MyMuse, a Mumbai-based sexual wellness startup founded in 2021, saw demand for its massagers grow tenfold on Blinkit in 2024 year over year, Anushka Gupta, co-founder of the brand, told Mint.
Hindustan Unilever Ltd (HUL)-backed health supplements brand Wellbeing Nutrition now earns as much as ₹10.5 crore a month from quick commerce, with marketplaces (including Amazon and Flipkart) accounting for 41% of all sales, said its founder Avnish Chhabria.
Beauty-and-personal-care firm Honasa Consumer, parent to Mamaearth, Aqualogica, BBlunt, among others, witnessed quick commerce emerge as its fastest-growing sales channel, which grew nearly 4-5 times faster than other online commerce channels, co-founder and chief executive Varun Alagh said during the FY24 financial results announcement.
Quick-commerce channels gained immense momentum in 2024 thanks to heightened interest from consumers and private investors. Mumbai-based Zepto bagged more than $1 billion in capital in six months alone, while Zomato and Swiggy bulked up their cash reserves during the year to keep up with rising competition.
In fact, quick commerce contributed approximately 8% to overall e-commerce growth in 2024’s festive season sales, up from 5% in 2023, according to Kushal Bhatnagar, associate partner at Redseer Strategy Consultants.
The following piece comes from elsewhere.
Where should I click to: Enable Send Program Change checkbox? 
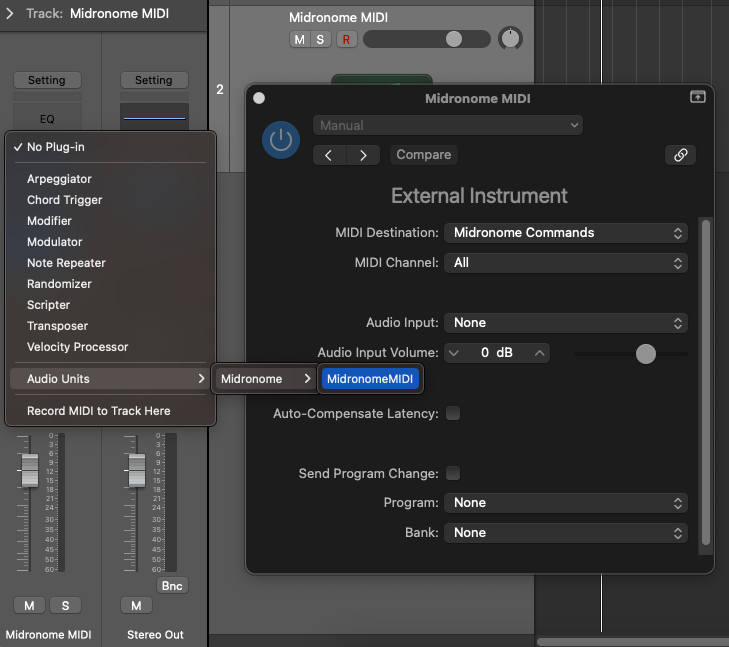pyautogui.click(x=453, y=473)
Initially focused on grocery deliveries, quick commerce has expanded into beauty and small electronics, driven by consumers’ increasing demand for fast, on-demand delivery.
Nevertheless, there’s only so much a channel can offer D2C brands.
Brands may cut dependence
“Distribution channels change as the business matures. When we started, we started only with a D2C website because we wanted to be close to the consumer. Later, we expanded to e-commerce, and then this wave of quick commerce came by. Maybe once quick-commerce plateaus in the next, say, 5-10 years, maybe the next wave could be offline retail,” Dhruv Madhok, co-founder of haircare brand Arata, told Mint.
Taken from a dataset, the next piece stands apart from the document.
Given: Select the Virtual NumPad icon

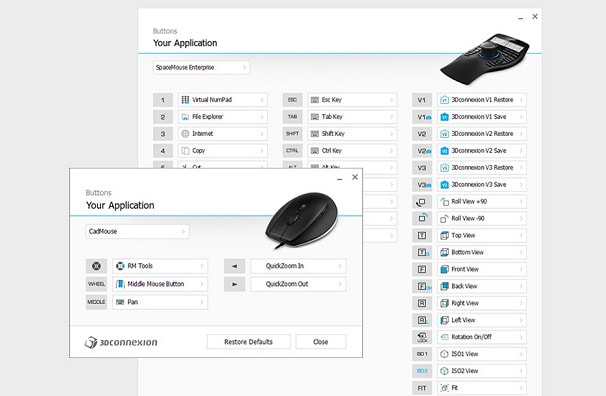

Arata recently received a $4 million investment from Unilever Ventures and Loreal’s corporate venture capital fund Bold, aiming to strengthen its distribution and research functions.
Most brands are aware of the limitations of quick-commerce marketplaces and are making efforts to cut dependence.
Arata’s Madhok said he sees the business generating about ₹200-250 crore comfortably on the back of its website, e-commerce marketplaces and quick-commerce channels in the foreseeable future. It will also consider expanding into offline retail in the future if it sees the need, he added.
Moreover, the current price wars targeted at building brand loyalty are expected to level out over time, making it easier for brands to join platforms like Zepto and Blinkit.
Mint reported in October how consumer brands are jazzing up their pitches to get listed. Quick-commerce platforms get at least half a dozen new enquiries every day, according to a category manager working with one of them, tightening the competition for limited shelf space in the rapidly growing sector. In April, Swiggy said the volume of products it stores had grown four times over 12 months.
“Consumers and brands will evolve. We will not make discretionary moves based on a platform. Holistically, prices have to stabilize. Brands can’t get on this progressive ad war right now because it’s the last one standing for the number of orders they turn. Even brands are getting a lot smarter. Today, everyone is just fighting to get the user,” Wellbeing Nutrition’s Chhabria added.